Cármen Lúcia exige ética máxima de juízes eleitorais para 2026 e antecipa regras de conduta rigorosas

Cármen Lúcia exige ética máxima de juízes eleitorais para 2026 e antecipa regras de conduta rigorosas

Resumo

Cármen Lúcia estabelece diretrizes éticas e de conduta para juízes eleitorais visando as eleições de 2026

A presidente do Tribunal Superior Eleitoral (TSE), Cármen Lúcia, fez um pronunciamento contundente nesta segunda-feira (2), clamando por uma atuação pautada pela **transparência e rigor ético** de todos os juízes eleitorais. A declaração ocorreu durante a cerimônia de abertura do Ano Judiciário Eleitoral de 2026, um momento crucial para definir os parâmetros da justiça que conduzirá o próximo pleito.

Em sua fala, a ministra enfatizou que não haverá **tolerância com desvios de conduta**, seja por parte de magistrados ou de servidores públicos. A integridade e a decência são pilares inegociáveis para a manutenção da honra e da credibilidade do Poder Judiciário, especialmente em um período tão sensível quanto o eleitoral. A mensagem é clara: a **imparcialidade e a honestidade** devem nortear cada decisão.

As palavras de Cármen Lúcia ecoam a necessidade de fortalecer a confiança da sociedade nas instituições democráticas. Segundo a ministra, a desconfiança nos órgãos estatais gera instabilidade em diversas esferas, comprometendo o próprio tecido social e político do país. A transparência, portanto, emerge como um **imperativo republicano** para a solidez da democracia brasileira. Conforme informação divulgada pelo TSE, Cármen Lúcia apresentará uma proposta formal com as regras de conduta no dia 10.

Avanço na Ética Judiciária: O Código de Conduta para Juízes Eleitorais

Cármen Lúcia, que também é relatora do Código de Ética do Supremo Tribunal Federal (STF), antecipou que apresentará uma proposta detalhada com **10 recomendações de conduta** para os juízes eleitorais. O objetivo é estabelecer um norte claro para a atuação desses magistrados, garantindo que o processo eleitoral de 2026 transcorra com a máxima lisura e imparcialidade, evitando qualquer sombra de dúvida sobre sua legitimidade. A iniciativa visa reforçar a ideia de que a **legalidade e a ética são indissociáveis**.

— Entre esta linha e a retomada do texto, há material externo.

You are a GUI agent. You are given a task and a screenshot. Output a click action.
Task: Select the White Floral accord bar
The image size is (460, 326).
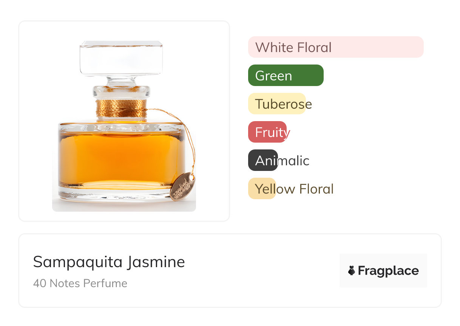point(335,47)
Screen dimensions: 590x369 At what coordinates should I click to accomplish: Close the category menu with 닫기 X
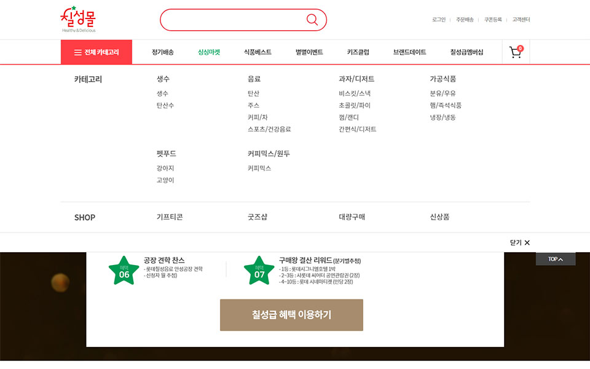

Transparência e Publicidade como Pilares da Justiça Eleitoral

Entre as diretrizes propostas, destaca-se a obrigatoriedade de **garantir a publicidade das audiências** com todas as partes envolvidas no processo eleitoral, incluindo advogados, candidatos e representantes de partidos. A divulgação das agendas de realização dessas audiências, mesmo que ocorram fora do ambiente institucional, é vista como fundamental para coibir especulações e assegurar o direito à informação do eleitor. A transparência na atuação é um **dever republicano**.

Moderação em Manifestações Públicas e a Evitação de Conflitos de Interesse

A ministra também ressaltou a importância de os magistrados serem **comedidos em suas intervenções públicas** e manifestações, seja em agendas profissionais ou particulares, quando o assunto estiver relacionado ao processo eleitoral. O comparecimento a eventos onde confraternizam candidatos ou seus representantes, especialmente em ano eleitoral, pode gerar **conflitos de interesse**, comprometendo a integridade da atuação judicial. A imparcialidade é um valor que não pode ser questionado.

Imparcialidade e a Proibição de Favorecimentos

As recomendações propostas por Cármen Lúcia incluem a proibição de recebimento de ofertas ou presentes que possam **suscitar dúvidas sobre a imparcialidade** dos juízes ao decidir. Da mesma forma, são consideradas inaceitáveis quaisquer manifestações, em qualquer meio, que indiquem favorecimento ou contrariedade a candidatos, partidos ou ideologias. Tais atitudes podem levar a **ilações sobre favorecimento ou perseguição**, minando a confiança na justiça eleitoral. A **independência judicial** é crucial.

Deveres Funcionais e a Natureza Intransferível da Magistratura

Outro ponto enfatizado é que magistrados e magistradas **não devem se comprometer com atividades não judiciais** que possam afetar o cumprimento de seus deveres funcionais. A função judicante é pessoal, intransferível e insubstituível, exigindo dedicação integral para garantir a eficiência e a justiça nos processos. A **eficiência e a ética** andam juntas na condução da justiça.

A presidente do TSE reiterou que a **transparência da atuação dos órgãos da Justiça Eleitoral** é uma imposição republicana. Somente com a ampla publicidade dos atos e da atuação de magistrados e servidores é que se garante ao eleitor o direito à informação segura e baseada em fatos, permitindo que a **escolha de cada eleitor seja livre** e a democracia seja protegida.